§ SELECTION
====================

Not being able to meet the candidates physically places new demands on every recruiter. Digital recruitment places new demands on every leader. Read our Blogpost to gain further insights about digital leadership: https://www.dimpact.io/post/digital-leadership. Nevertheless, when recruiting someone through video, connecting with the person will remain a priority - whether virtual or personal! But in addition to these tools, the person responsible for remote hiring will need to keep in mind a few guiding principles.
In the absence of a face-to-face connection, you are only able to get to know your candidates through a screen. Not everyone is comfortable in front of a camera. If you are new to practising video interviews there are some special features you should be aware of. First of all you should practice video calling to get used to the media. Video interviewing might not only be a challenge for you, but for the candidate as well. So it is important to provide your candidates with all the information they need. Make sure to include this in the interview invitation. For example send them a @googlehangouts/@zoom invitation with a quick guideline on how to participate in the interview. That ensures that also candidates who are not using these tools on a daily basis feel comfortable. You should also make sure that there’s a plan B, just in case the connection unexpectedly cuts. Before you get started with the interview, set up your laptop in a quiet space where you won’t be interrupted. Also double check all of your tech before starting the call. This includes both hardware (headphones, mic) and software. Keep in mind that this will be the first contact with the candidate so you should appear professional and well prepared. That is also why you should be the first to show up. Put your candidates at ease by being present when they join the virtual room. Starting a conversion in a virtual environment can be difficult sometimes. Especially when the candidates are nervous. To loosen up start your conversation with a chit-chat by asking the candidates how he or she is doing. Once you are finished with the interview, establish a clear way for candidates to follow up with you.
Like in every other non-remote hiring process collaborative hiring will help you to ensure that the remote hire is a good skill fit, as well as a cultural fit for their potential team. It is a useful way of getting your team involved in the remote hiring process. Future teammates will also have the opportunity to assess, evaluate, and to get to know potential remote hires in the recruitment process.
Before you conduct the first video interview, form a pool of people who are responsible for sourcing new team members. Different team members from this pool should interview the candidate in order to have a better overall impression on the candidate as well as the overall cultural fit. The pool of people should consist of employees from different departments and positions within the company. This could be someone from your Human Resources team, someone who would work closely with them, and their direct manager. Getting multiple perspectives on a candidate will help minimize any blindspots. It’s also an opportunity to introduce them to your team. But you should make sure not take too much of the candidate's time. We recommend not to hold more than 3 interviews that don’t exceed one hour. Several interviews can also serve different purposes: The first Interview could be a quick pre screen to check the overall fit with the company’s culture. It should also be used to gather a first impression on weather the person meets the required job criteria. A second interview could be with a team member who would work closely with the candidate so that he or she can get a more profound impression on the candidates skills as well as their work history and technical skills. If the first interviews went well, a third interview with the company's CEO could be exploited to clarify further details and to set up the precise contractual details.

====================

Word and item position data:
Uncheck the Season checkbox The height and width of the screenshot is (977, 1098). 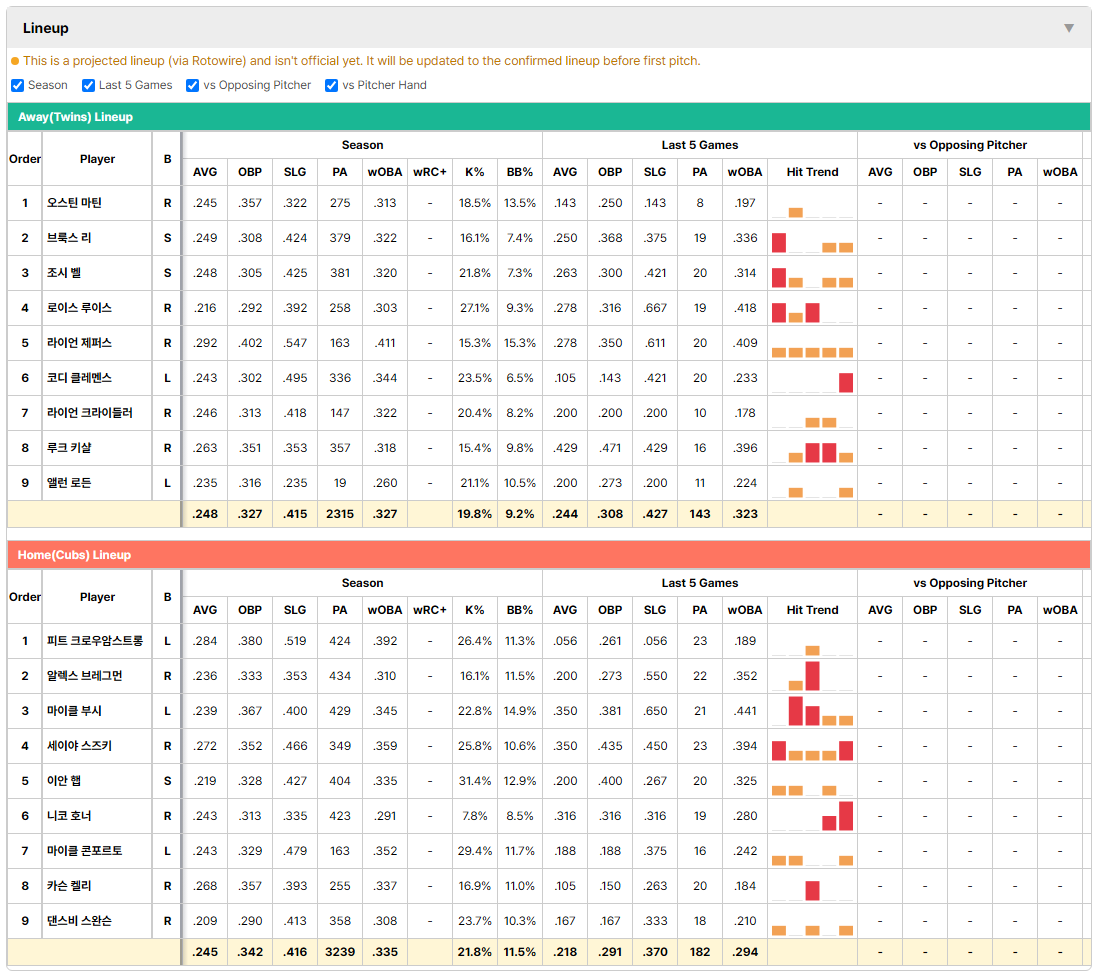(18, 85)
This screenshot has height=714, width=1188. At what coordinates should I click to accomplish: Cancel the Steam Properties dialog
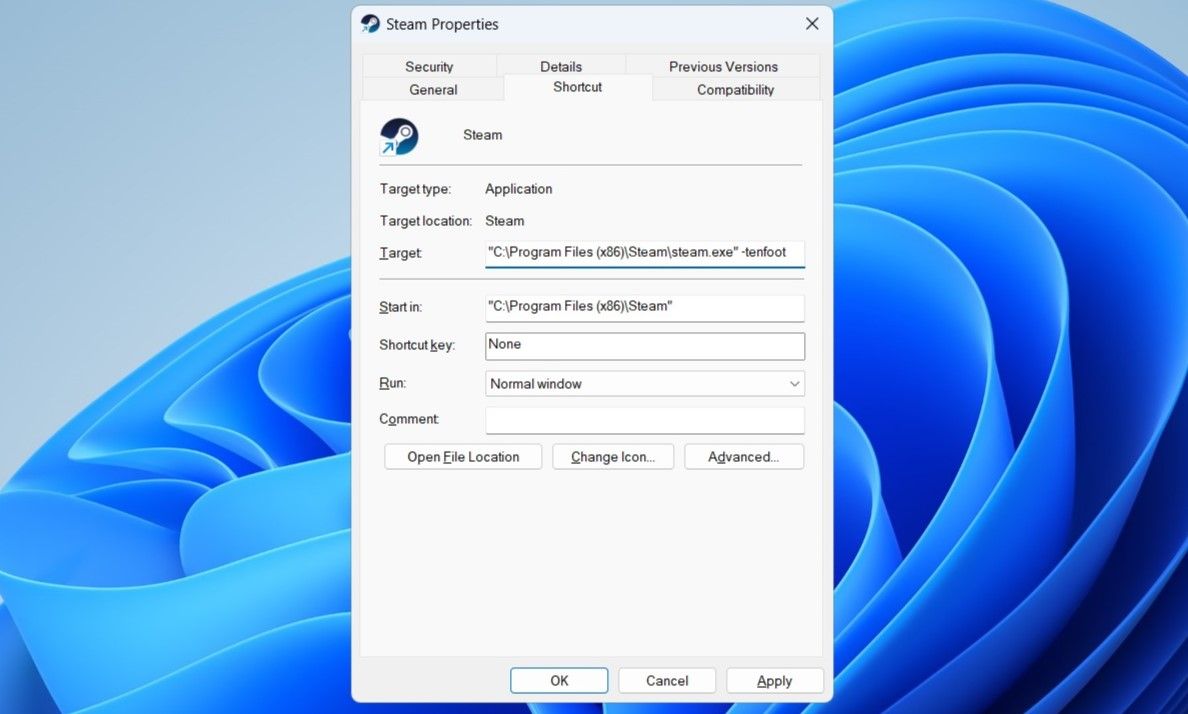click(x=667, y=680)
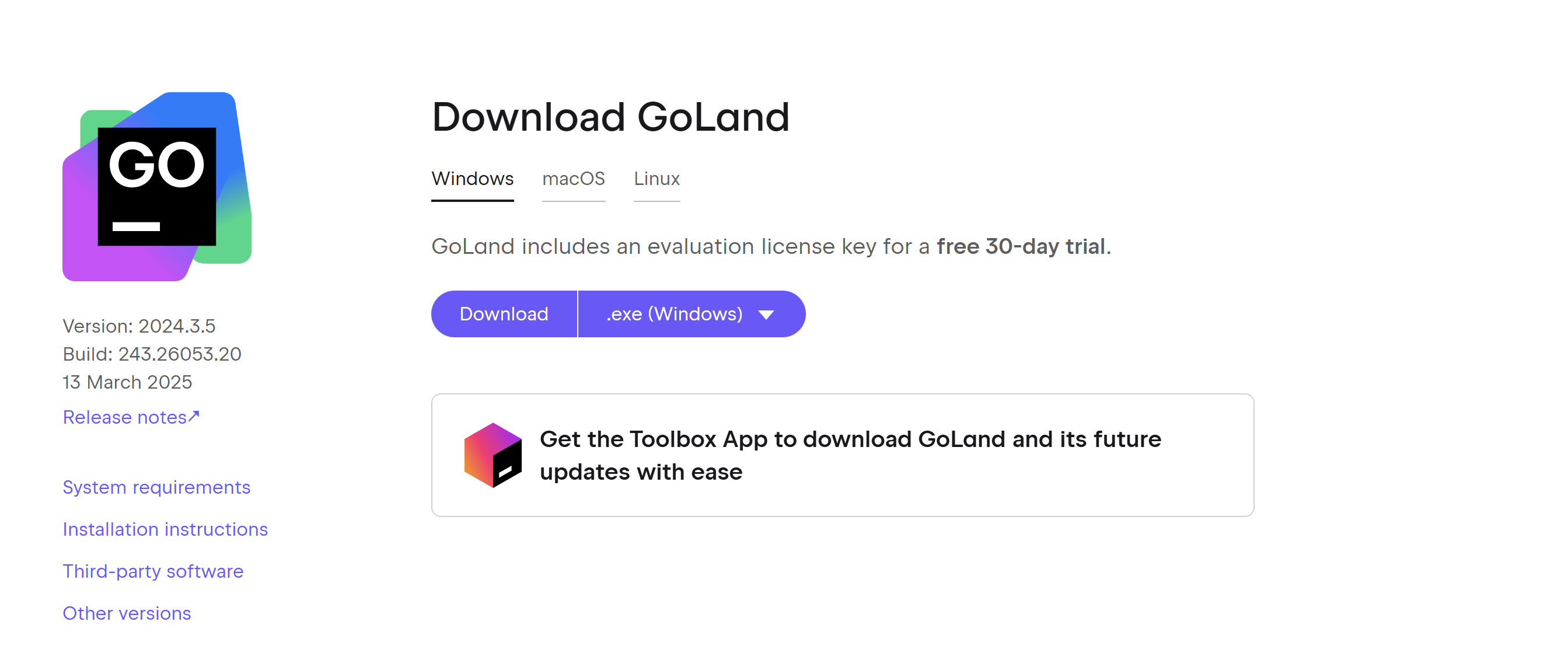Switch to the Windows tab

(x=472, y=179)

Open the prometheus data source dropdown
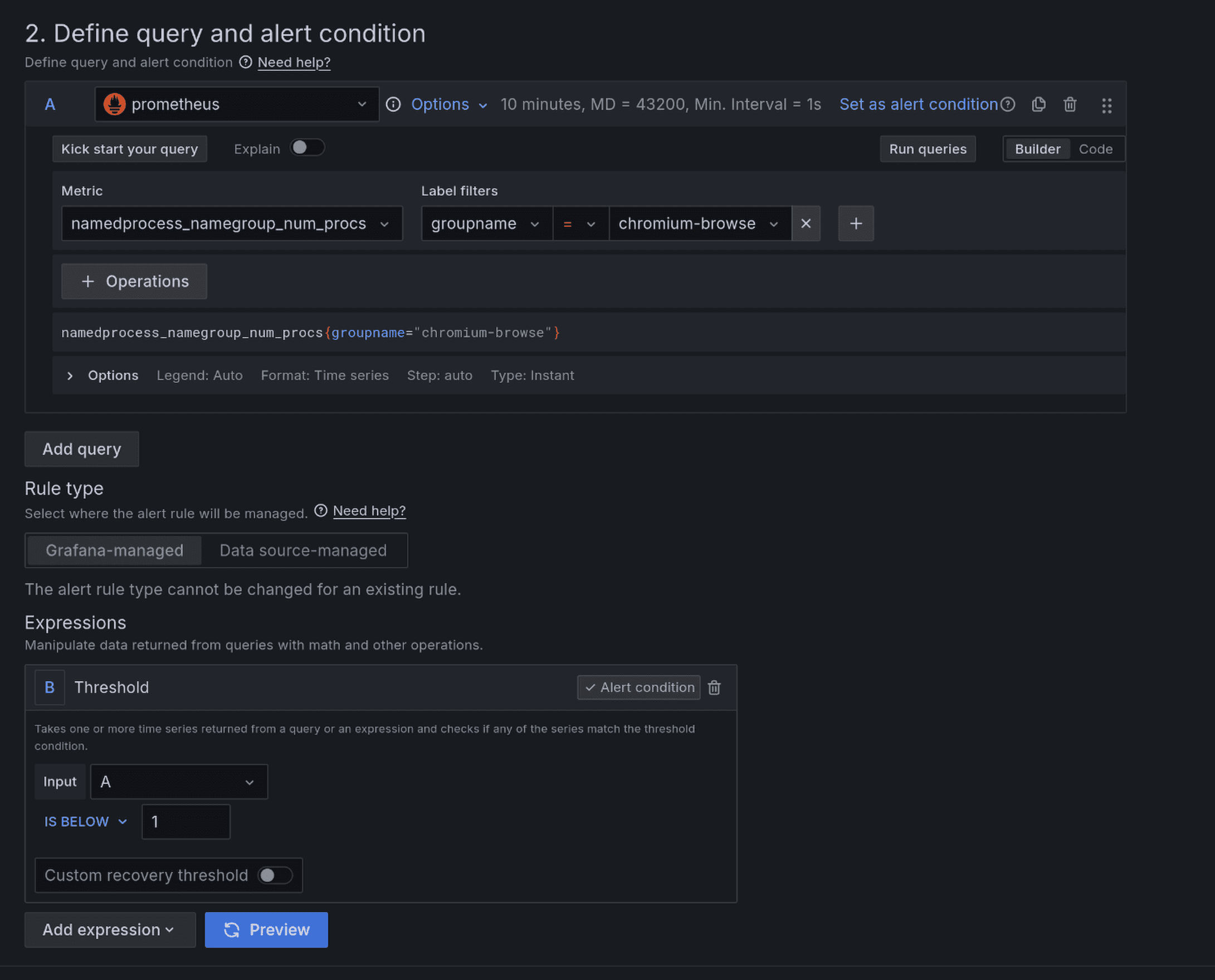click(237, 104)
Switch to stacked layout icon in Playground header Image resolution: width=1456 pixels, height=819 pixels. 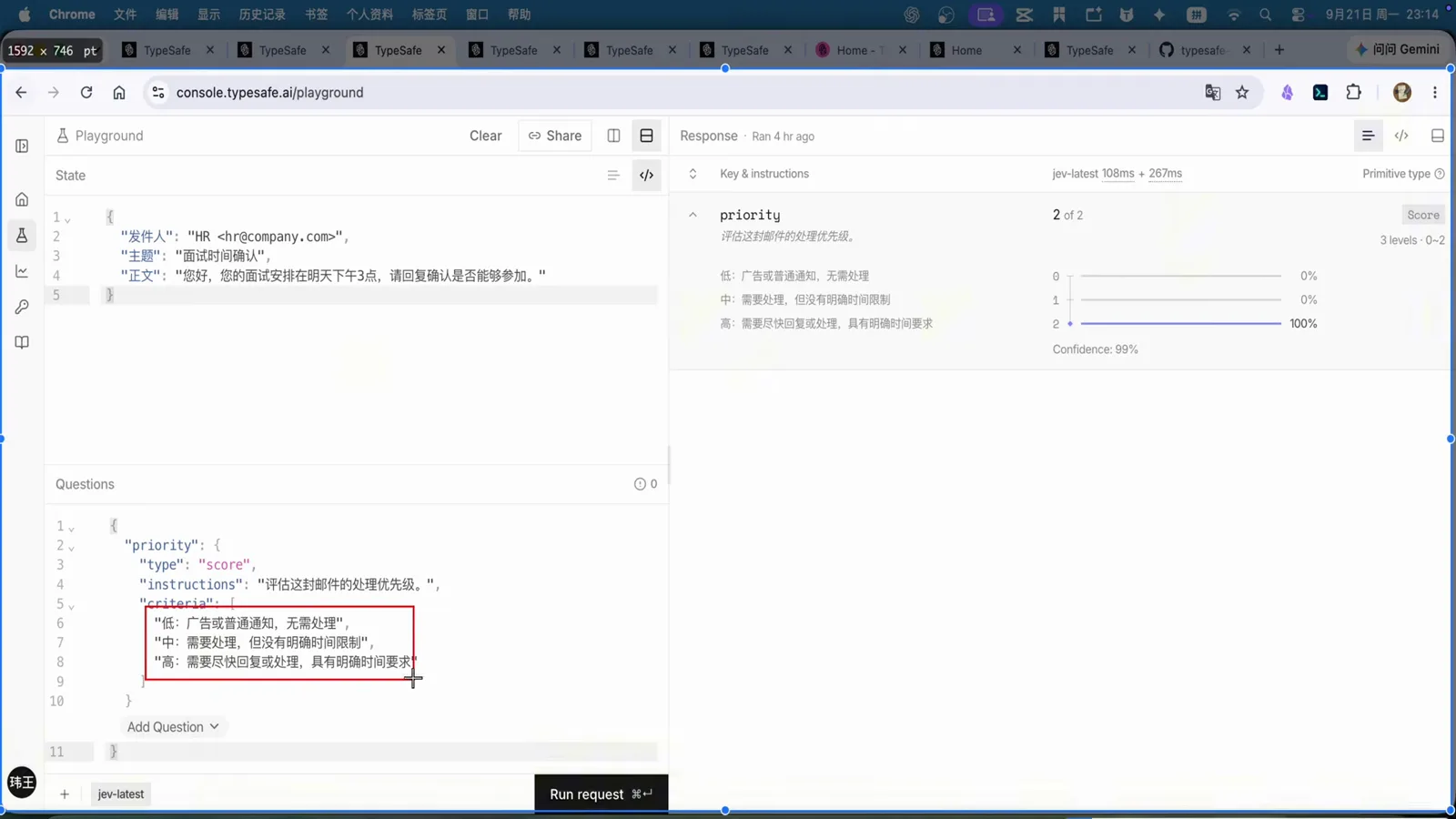pos(646,136)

====================

§ WRITTEN TASK
Print the passage of the remote hiring text that opens with the words "Not being able" and closes with "few guiding principles.", word for word.

§ FULL SOLUTION
Not being able to meet the candidates physically places new demands on every recruiter. Digital recruitment places new demands on every leader. Read our Blogpost to gain further insights about digital leadership: https://www.dimpact.io/post/digital-leadership. Nevertheless, when recruiting someone through video, connecting with the person will remain a priority - whether virtual or personal! But in addition to these tools, the person responsible for remote hiring will need to keep in mind a few guiding principles.